An architecture can be documented, but if the lines are clear and consistent in the code base an experienced programmer can pick it up directly from reading the source. It might help to understand why things are organized in a particular manner, but not knowing that doesn't prevent someone from following the pattern of the existing implementation. 

One way to know there is an good architecture in place is to guess where some existing functionality should be, then verify that it is actually there and only there. If that is true for most of the functionality, then it is well-organized in a manner that can be understood.

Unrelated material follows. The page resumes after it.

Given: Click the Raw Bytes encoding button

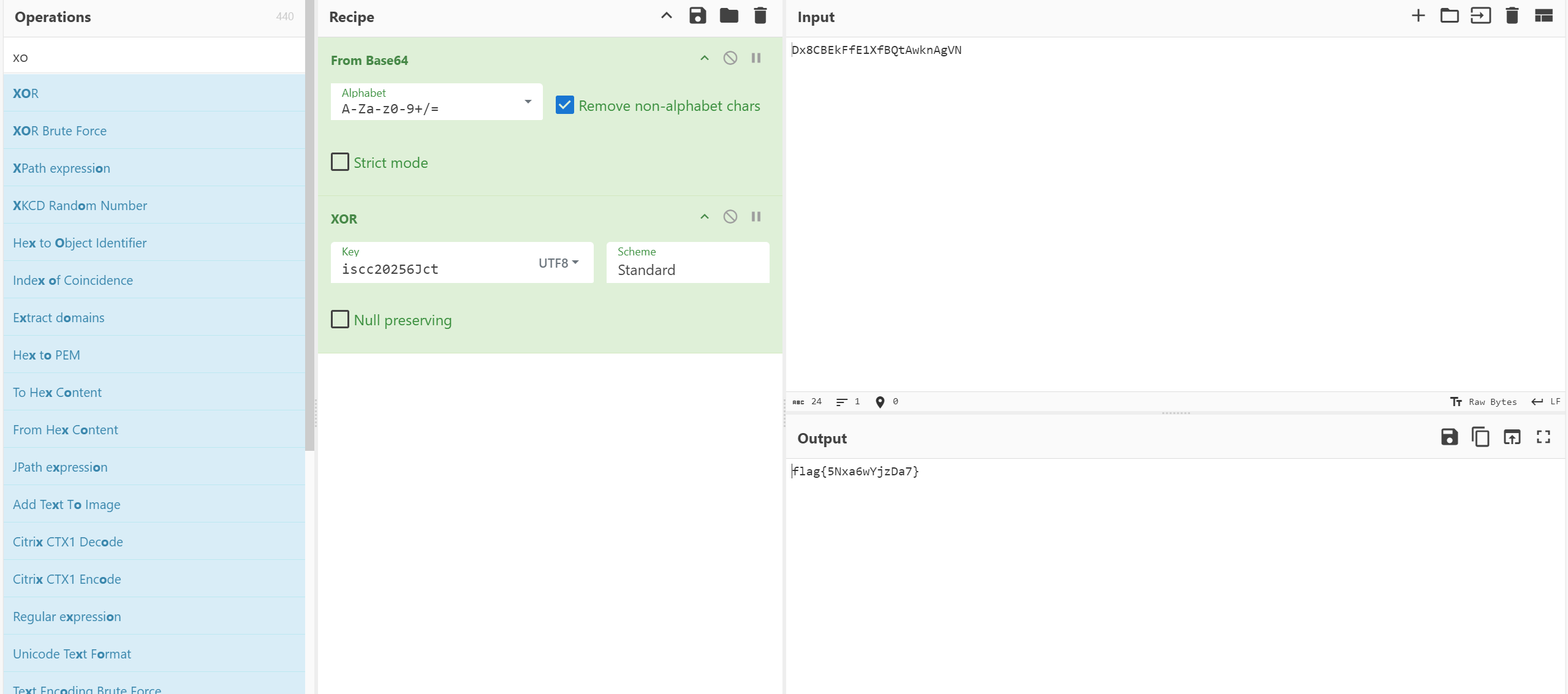Looking at the screenshot, I should coord(1483,402).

Besides all its other qualities, a good architecture makes it easier for refactoring and for code reuse. If you need to make changes there are a limited number of places to change, and they are all in a consistent location close together. This allows you to either enhance the behaviour across the system, or route new functionality through one single interface. This of course provides a strategy for building a massive system over years and years through an endless huge number of versions. Each new iteration usually involves first refactoring things, then extending them with consitent organization. Done well, the first part can even be non-destructive and quickly testable, saving time and increasing the confidence level for the new code. 

One frequent concern with extending an architecture in this manner is the possibility of creating too many intermediate layers, but again the depth of the layers is an organizational issue itself. And endless number is disorganized by definition, so this meta-problem needs similar treatment to the base organization. In fact, for millions of lines of code, this sort of upper level organizational issue repeats itself over and over again, getting a bit higher each time. Finding a reasonable multi-level organization for millions of anything is of course a non-trivial problem that lies at the heart of architecure.

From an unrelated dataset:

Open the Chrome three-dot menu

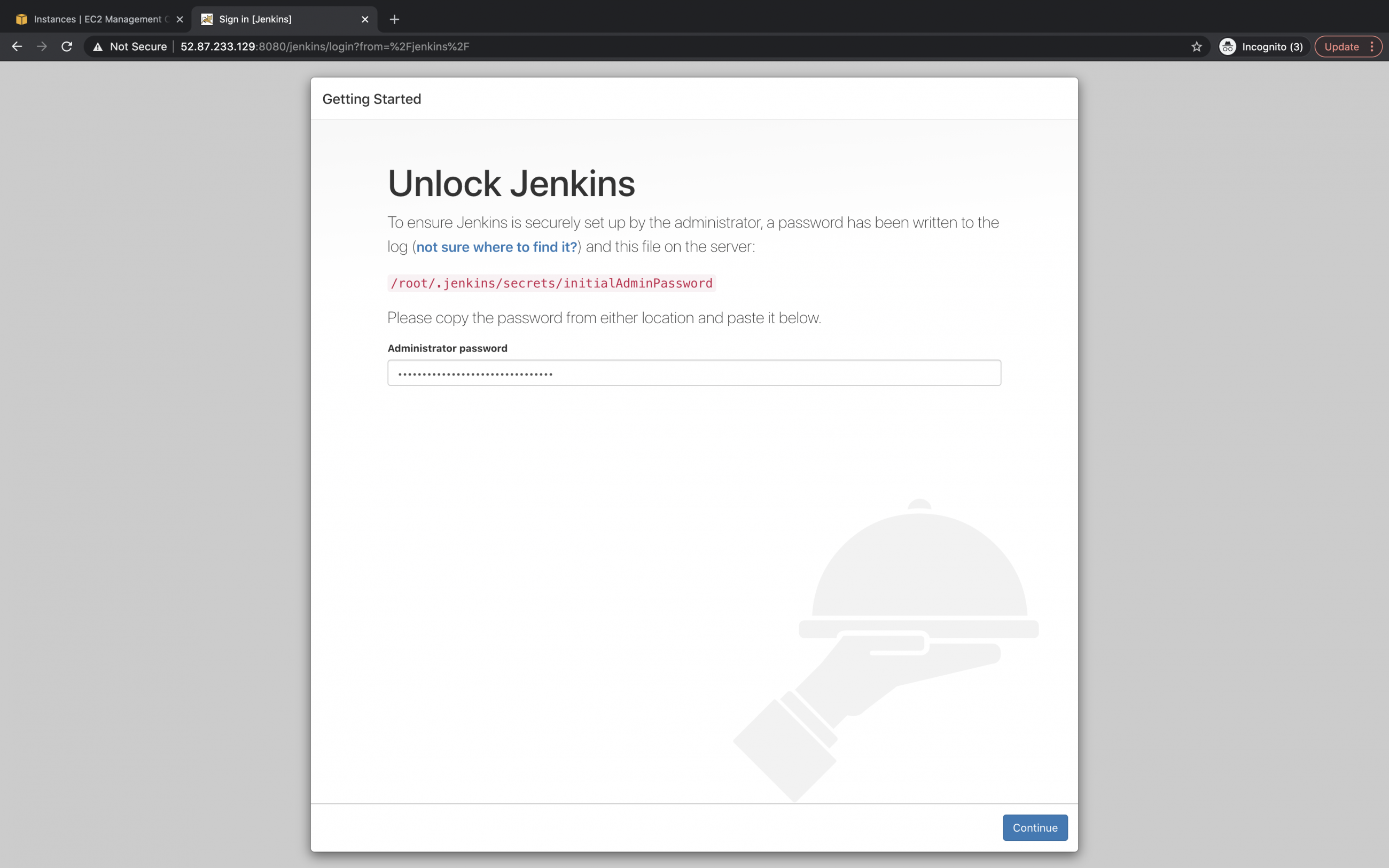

Small programs don't need an architecture. It doesn't hurt, but it is not necessary. Big programs abolosutely must have one that is clean and consistent. Otherwise they become unmanageable balls of mud. Architecture is a different set of skills than programming, but an architect should know both. They should have a lot of experience with programming first. They also need to be able to grasp the larger context and help focus the work of the programmers to avoid re-implementations. Efficiency for ongoing development is driven directly by the organization of the code base. Extending a well-architected program is considerable faster than just tacking on stuff to a ball of mud. The coding may take longer, but all of the other costs are minimized. The cost of not having an architecture is a steep decline in development speed over the lifetime of a project. That generally shows as either lower productivity or lower quailty or both.

If you want to design and build big, complex systems than the only way to get them to that size and keep them moving forward is to have and enforce an architecture. Disorganization may seem faster to some people, but that's only a limited short-term perspective.